Copy the following rows word for word, beginning at the line that contains "is (1400, 1400)." and ending at the line that contains "(208, 287).", including both of those lines.

(Beginning of Data shown)

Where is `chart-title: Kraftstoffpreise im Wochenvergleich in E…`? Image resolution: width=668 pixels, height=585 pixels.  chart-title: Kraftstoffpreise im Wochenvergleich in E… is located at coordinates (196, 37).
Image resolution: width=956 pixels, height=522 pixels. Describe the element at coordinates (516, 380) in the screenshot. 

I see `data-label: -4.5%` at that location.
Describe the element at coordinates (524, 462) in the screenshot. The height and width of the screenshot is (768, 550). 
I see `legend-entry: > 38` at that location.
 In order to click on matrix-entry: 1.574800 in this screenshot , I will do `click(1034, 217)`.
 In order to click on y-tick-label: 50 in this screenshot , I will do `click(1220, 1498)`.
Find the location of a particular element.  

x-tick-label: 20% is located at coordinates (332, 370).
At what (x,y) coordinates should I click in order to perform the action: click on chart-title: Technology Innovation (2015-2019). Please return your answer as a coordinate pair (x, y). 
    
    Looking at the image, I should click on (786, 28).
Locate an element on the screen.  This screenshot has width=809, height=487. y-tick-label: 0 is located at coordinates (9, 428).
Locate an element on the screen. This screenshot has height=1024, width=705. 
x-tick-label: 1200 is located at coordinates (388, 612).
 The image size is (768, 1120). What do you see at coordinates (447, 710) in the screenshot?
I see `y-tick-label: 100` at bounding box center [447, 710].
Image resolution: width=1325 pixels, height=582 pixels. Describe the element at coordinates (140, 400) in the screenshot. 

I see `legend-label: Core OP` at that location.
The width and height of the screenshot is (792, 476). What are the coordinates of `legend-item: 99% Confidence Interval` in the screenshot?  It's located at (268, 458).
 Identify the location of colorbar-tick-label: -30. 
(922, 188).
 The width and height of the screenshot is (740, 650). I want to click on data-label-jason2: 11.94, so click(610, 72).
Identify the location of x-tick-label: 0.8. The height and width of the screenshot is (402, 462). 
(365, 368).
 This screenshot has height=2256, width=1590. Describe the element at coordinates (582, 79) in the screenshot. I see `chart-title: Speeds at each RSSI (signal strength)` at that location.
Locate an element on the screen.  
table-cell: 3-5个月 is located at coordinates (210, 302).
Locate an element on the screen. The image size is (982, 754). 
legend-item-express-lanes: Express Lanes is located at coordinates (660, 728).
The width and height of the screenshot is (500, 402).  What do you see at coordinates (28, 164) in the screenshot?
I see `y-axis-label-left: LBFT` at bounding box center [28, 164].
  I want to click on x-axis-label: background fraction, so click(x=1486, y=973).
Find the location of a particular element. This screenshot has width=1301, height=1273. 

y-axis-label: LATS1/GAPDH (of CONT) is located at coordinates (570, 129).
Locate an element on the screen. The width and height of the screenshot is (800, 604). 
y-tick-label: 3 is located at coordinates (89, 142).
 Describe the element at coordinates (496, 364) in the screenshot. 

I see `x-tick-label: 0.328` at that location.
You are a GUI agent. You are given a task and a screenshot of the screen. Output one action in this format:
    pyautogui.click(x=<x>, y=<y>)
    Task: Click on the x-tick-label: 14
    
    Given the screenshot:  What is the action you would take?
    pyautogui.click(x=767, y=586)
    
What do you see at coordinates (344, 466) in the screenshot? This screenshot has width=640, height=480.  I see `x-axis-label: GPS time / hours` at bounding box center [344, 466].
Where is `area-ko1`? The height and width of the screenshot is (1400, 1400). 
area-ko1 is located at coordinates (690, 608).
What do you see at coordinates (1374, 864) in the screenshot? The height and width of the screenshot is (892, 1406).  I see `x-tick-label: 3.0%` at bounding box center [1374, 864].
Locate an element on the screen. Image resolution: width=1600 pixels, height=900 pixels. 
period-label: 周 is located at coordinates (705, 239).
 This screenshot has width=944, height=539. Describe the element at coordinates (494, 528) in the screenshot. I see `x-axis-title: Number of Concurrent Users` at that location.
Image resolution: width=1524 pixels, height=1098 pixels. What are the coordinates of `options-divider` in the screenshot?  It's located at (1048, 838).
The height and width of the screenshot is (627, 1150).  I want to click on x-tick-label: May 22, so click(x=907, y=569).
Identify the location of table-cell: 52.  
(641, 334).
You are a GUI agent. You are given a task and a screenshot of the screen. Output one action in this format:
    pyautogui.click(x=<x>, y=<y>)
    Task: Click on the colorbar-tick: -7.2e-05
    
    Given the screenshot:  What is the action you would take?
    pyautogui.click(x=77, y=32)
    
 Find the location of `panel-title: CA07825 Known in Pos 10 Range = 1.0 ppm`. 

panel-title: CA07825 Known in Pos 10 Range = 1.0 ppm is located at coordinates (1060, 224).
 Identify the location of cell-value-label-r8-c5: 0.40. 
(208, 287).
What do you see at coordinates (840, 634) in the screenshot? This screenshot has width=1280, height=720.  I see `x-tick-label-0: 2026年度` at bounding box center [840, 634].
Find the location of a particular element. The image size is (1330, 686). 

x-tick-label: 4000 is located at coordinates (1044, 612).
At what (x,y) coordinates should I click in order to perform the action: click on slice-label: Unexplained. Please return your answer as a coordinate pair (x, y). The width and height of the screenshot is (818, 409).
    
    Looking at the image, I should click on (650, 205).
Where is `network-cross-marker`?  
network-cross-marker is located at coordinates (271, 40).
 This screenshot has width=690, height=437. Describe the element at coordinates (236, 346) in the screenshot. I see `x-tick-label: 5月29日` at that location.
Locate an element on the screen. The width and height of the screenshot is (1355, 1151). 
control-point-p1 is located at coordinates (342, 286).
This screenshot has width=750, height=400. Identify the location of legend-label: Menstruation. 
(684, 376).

(End of Data shown)

Written solution:
Where is `area-ko1`? The height and width of the screenshot is (1400, 1400). 
area-ko1 is located at coordinates (690, 608).
What do you see at coordinates (1374, 864) in the screenshot? The height and width of the screenshot is (892, 1406).  I see `x-tick-label: 3.0%` at bounding box center [1374, 864].
Locate an element on the screen. Image resolution: width=1600 pixels, height=900 pixels. 
period-label: 周 is located at coordinates (705, 239).
 This screenshot has width=944, height=539. Describe the element at coordinates (494, 528) in the screenshot. I see `x-axis-title: Number of Concurrent Users` at that location.
Image resolution: width=1524 pixels, height=1098 pixels. What are the coordinates of `options-divider` in the screenshot?  It's located at (1048, 838).
The height and width of the screenshot is (627, 1150).  I want to click on x-tick-label: May 22, so click(x=907, y=569).
Identify the location of table-cell: 52.  
(641, 334).
You are a GUI agent. You are given a task and a screenshot of the screen. Output one action in this format:
    pyautogui.click(x=<x>, y=<y>)
    Task: Click on the colorbar-tick: -7.2e-05
    
    Given the screenshot:  What is the action you would take?
    pyautogui.click(x=77, y=32)
    
 Find the location of `panel-title: CA07825 Known in Pos 10 Range = 1.0 ppm`. 

panel-title: CA07825 Known in Pos 10 Range = 1.0 ppm is located at coordinates (1060, 224).
 Identify the location of cell-value-label-r8-c5: 0.40. 
(208, 287).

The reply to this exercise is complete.